→ Task requirements:
Repeat every record below exactly, omitting any pictures.

→ Data listing:
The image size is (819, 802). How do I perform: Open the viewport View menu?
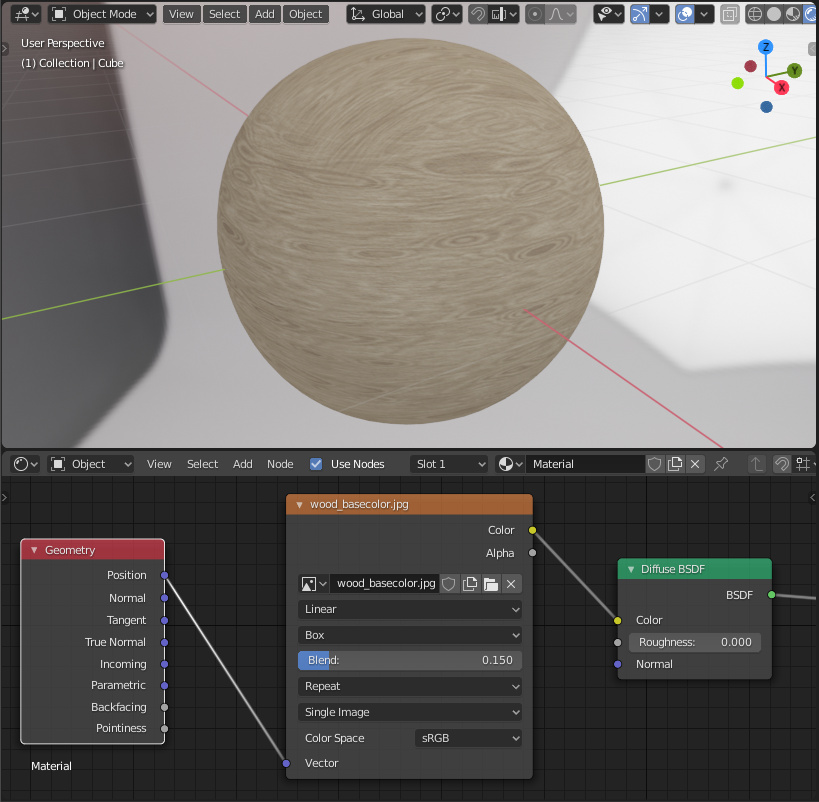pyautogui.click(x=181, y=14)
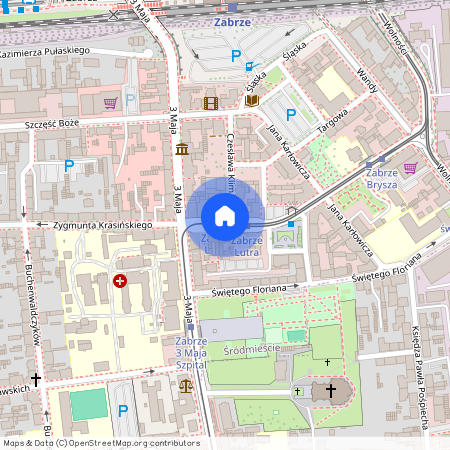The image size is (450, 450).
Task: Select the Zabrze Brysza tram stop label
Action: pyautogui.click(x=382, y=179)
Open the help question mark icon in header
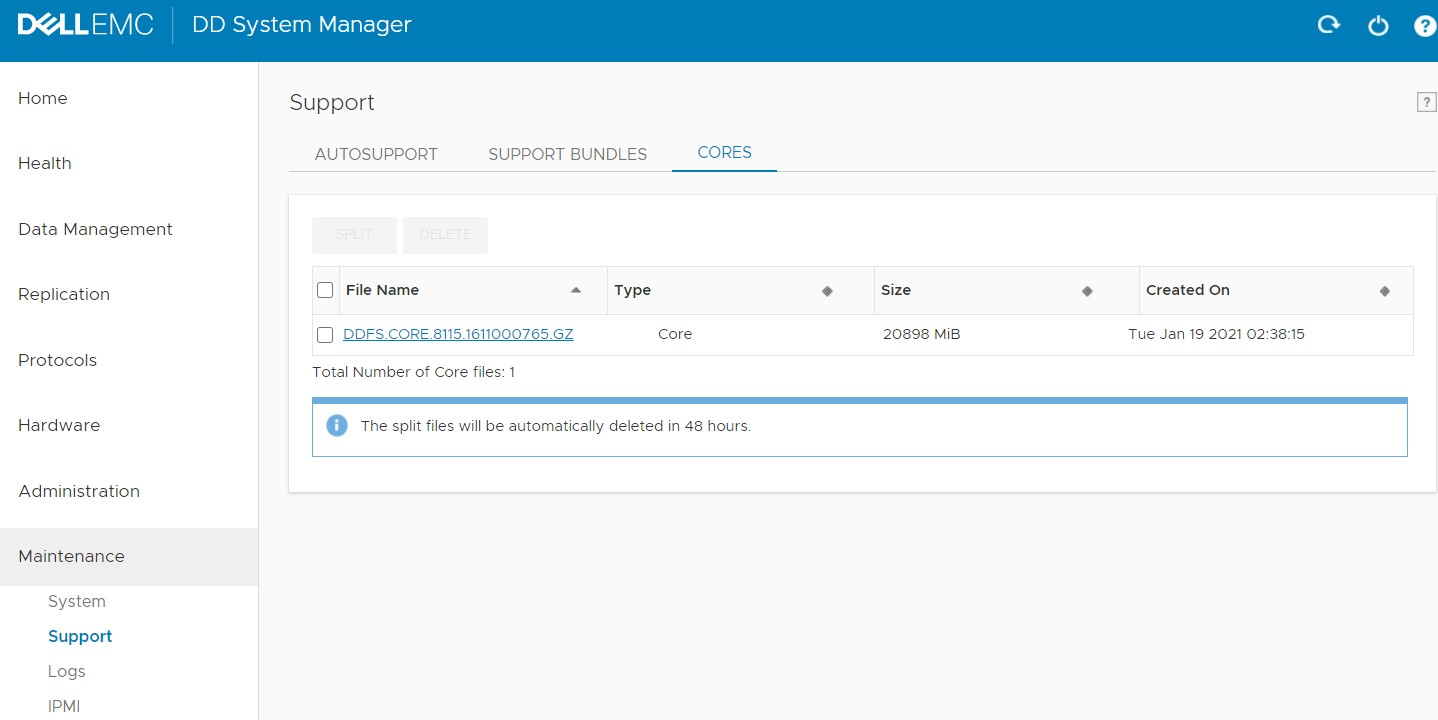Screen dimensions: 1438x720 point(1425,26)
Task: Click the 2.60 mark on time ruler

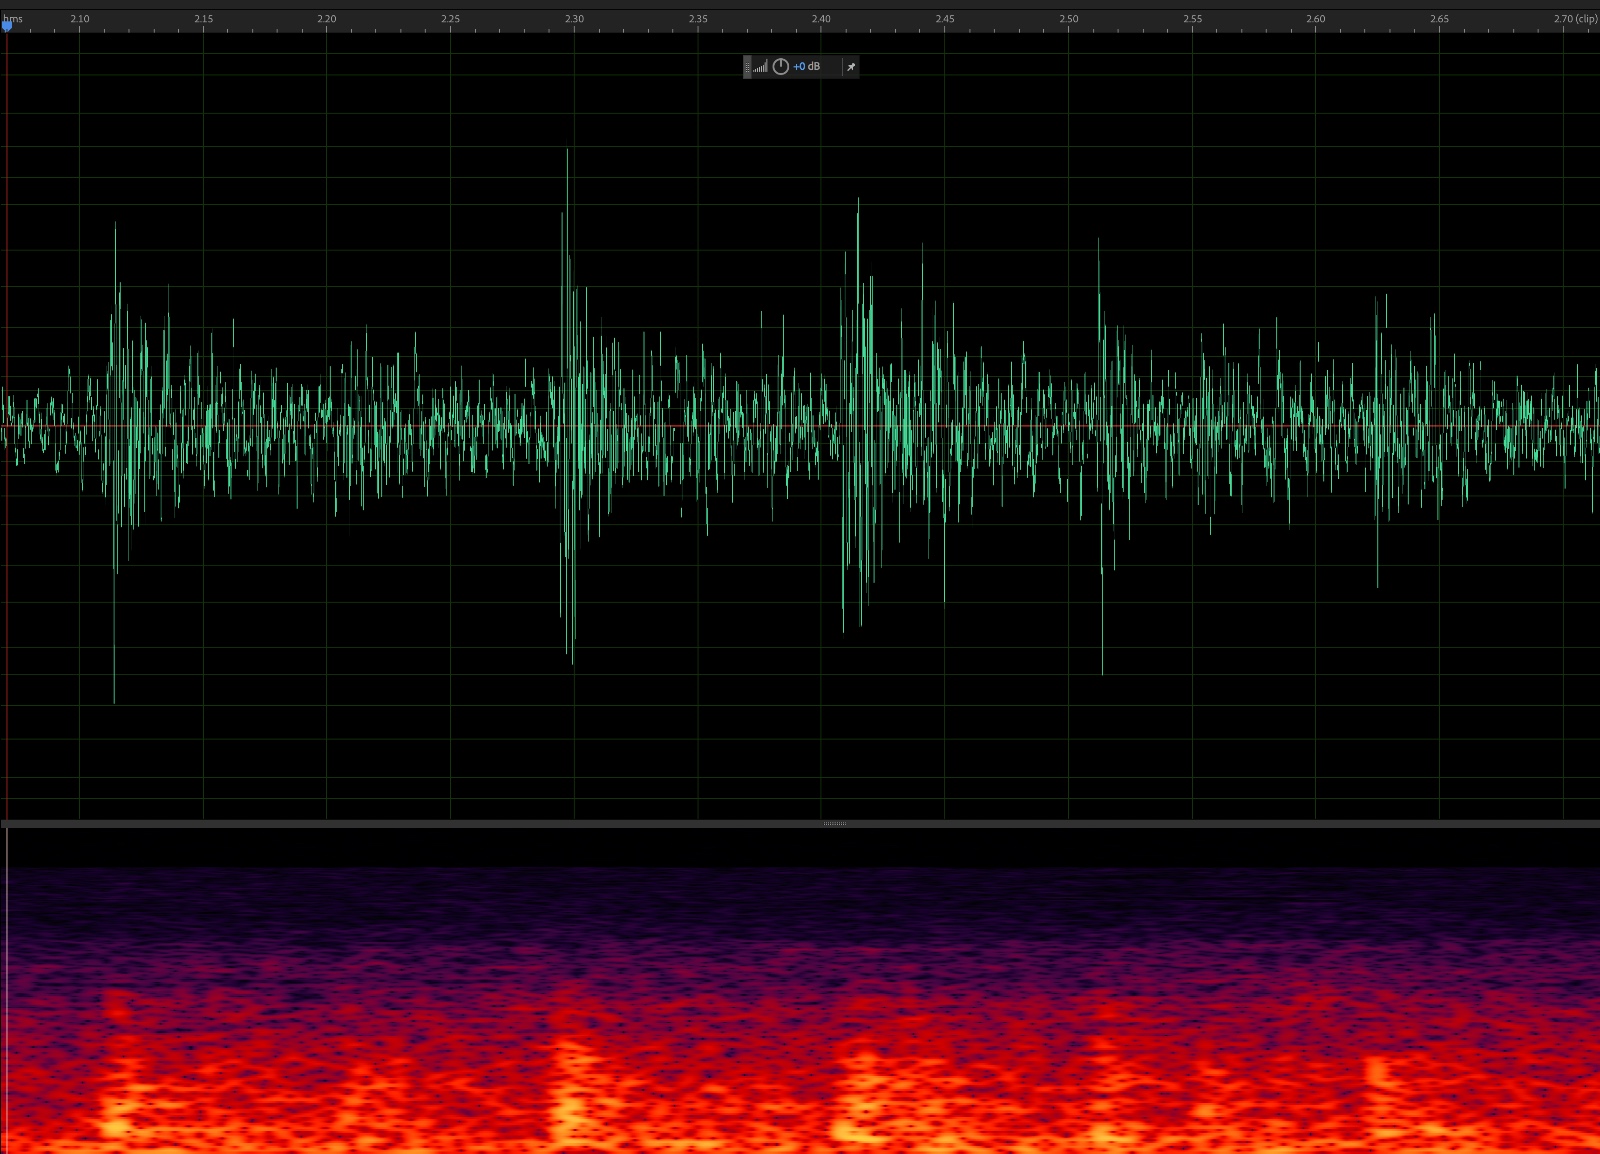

→ Output of the task:
The image size is (819, 802). How do I perform: Open the viewport View menu?
pyautogui.click(x=181, y=14)
The image size is (450, 450).
Task: Select the Zabrze Brysza tram stop label
Action: pyautogui.click(x=382, y=179)
Open the help question mark icon in header
Screen dimensions: 1438x720 point(1425,26)
Task: Click the 2.60 mark on time ruler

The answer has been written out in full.